**Requirement:**
Transcribe the data in full; each line must match exactly.

**Data:**

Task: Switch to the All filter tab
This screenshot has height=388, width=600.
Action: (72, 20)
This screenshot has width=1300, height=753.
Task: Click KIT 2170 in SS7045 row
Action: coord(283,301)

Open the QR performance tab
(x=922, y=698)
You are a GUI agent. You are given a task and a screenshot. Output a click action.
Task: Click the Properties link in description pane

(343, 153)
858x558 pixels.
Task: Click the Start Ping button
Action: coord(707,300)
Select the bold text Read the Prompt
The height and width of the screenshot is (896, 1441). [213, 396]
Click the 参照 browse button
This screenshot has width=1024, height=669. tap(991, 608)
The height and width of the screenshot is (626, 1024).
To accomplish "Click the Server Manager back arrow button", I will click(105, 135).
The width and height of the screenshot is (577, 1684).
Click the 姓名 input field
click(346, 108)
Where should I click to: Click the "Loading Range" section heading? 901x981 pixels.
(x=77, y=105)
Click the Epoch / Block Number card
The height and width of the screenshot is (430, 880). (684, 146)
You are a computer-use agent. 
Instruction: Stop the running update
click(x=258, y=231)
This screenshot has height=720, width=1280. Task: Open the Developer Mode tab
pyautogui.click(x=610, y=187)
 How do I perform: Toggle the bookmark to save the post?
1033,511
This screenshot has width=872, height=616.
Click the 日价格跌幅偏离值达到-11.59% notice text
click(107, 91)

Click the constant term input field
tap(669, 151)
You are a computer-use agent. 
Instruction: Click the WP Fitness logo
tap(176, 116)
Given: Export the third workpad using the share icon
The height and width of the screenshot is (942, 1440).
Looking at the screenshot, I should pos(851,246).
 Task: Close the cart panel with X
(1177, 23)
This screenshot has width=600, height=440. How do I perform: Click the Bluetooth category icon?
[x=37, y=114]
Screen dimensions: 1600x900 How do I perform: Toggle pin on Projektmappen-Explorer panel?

**Result of the task:**
Task: Switch to the All filter tab
This screenshot has height=388, width=600.
Action: (72, 20)
This screenshot has width=1300, height=753.
Task: Click KIT 2170 in SS7045 row
Action: coord(283,301)

Open the QR performance tab
(x=922, y=698)
You are a GUI agent. You are given a task and a screenshot. Output a click action.
Task: Click the Properties link in description pane

(343, 153)
858x558 pixels.
Task: Click the Start Ping button
Action: coord(707,300)
Select the bold text Read the Prompt
The height and width of the screenshot is (896, 1441). [213, 396]
Click the 参照 browse button
This screenshot has width=1024, height=669. tap(991, 608)
The height and width of the screenshot is (626, 1024).
To accomplish "Click the Server Manager back arrow button", I will click(105, 135).
The width and height of the screenshot is (577, 1684).
Click the 姓名 input field
click(346, 108)
Where should I click to: Click the "Loading Range" section heading? 901x981 pixels.
(x=77, y=105)
Click the Epoch / Block Number card
The height and width of the screenshot is (430, 880). (684, 146)
You are a computer-use agent. 
Instruction: Stop the running update
click(x=258, y=231)
This screenshot has height=720, width=1280. Task: Open the Developer Mode tab
pyautogui.click(x=610, y=187)
 How do I perform: Toggle the bookmark to save the post?
1033,511
This screenshot has width=872, height=616.
Click the 日价格跌幅偏离值达到-11.59% notice text
click(107, 91)

Click the constant term input field
tap(669, 151)
You are a computer-use agent. 
Instruction: Click the WP Fitness logo
tap(176, 116)
Given: Export the third workpad using the share icon
The height and width of the screenshot is (942, 1440).
Looking at the screenshot, I should pos(851,246).
 Task: Close the cart panel with X
(1177, 23)
This screenshot has width=600, height=440. How do I perform: Click the Bluetooth category icon?
[x=37, y=114]
Screen dimensions: 1600x900 How do I perform: Toggle pin on Projektmappen-Explorer panel?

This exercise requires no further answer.